» **DATA TO EXAMINE**:
------------------------------

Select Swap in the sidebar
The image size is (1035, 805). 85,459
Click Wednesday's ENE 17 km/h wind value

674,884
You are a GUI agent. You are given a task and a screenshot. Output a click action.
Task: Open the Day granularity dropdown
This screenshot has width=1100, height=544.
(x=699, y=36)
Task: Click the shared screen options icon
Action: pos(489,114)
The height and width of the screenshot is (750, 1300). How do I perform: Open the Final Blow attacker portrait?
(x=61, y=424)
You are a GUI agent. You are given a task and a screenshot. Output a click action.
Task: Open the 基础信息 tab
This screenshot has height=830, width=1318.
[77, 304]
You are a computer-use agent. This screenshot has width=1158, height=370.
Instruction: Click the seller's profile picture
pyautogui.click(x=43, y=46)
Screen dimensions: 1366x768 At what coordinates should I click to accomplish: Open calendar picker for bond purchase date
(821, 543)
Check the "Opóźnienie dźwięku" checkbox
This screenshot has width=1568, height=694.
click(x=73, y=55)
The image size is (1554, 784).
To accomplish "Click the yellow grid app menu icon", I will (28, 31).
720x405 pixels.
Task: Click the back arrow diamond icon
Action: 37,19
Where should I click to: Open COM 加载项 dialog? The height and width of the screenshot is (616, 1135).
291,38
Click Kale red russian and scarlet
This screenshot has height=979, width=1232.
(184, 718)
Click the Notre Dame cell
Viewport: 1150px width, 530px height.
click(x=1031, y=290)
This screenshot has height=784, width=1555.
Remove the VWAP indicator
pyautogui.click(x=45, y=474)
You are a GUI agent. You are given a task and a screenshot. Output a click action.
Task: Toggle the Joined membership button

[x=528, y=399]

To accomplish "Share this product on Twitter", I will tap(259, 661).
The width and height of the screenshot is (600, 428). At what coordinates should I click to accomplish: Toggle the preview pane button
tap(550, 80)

------------------------------

With the line that has "Task: Open the Day granularity dropdown" as the first and the line that has "Task: Open the 基础信息 tab" as the last, repeat exactly that run of lines above and no more.

» **RESPONSE AREA**:
Task: Open the Day granularity dropdown
This screenshot has width=1100, height=544.
(x=699, y=36)
Task: Click the shared screen options icon
Action: pos(489,114)
The height and width of the screenshot is (750, 1300). How do I perform: Open the Final Blow attacker portrait?
(x=61, y=424)
You are a GUI agent. You are given a task and a screenshot. Output a click action.
Task: Open the 基础信息 tab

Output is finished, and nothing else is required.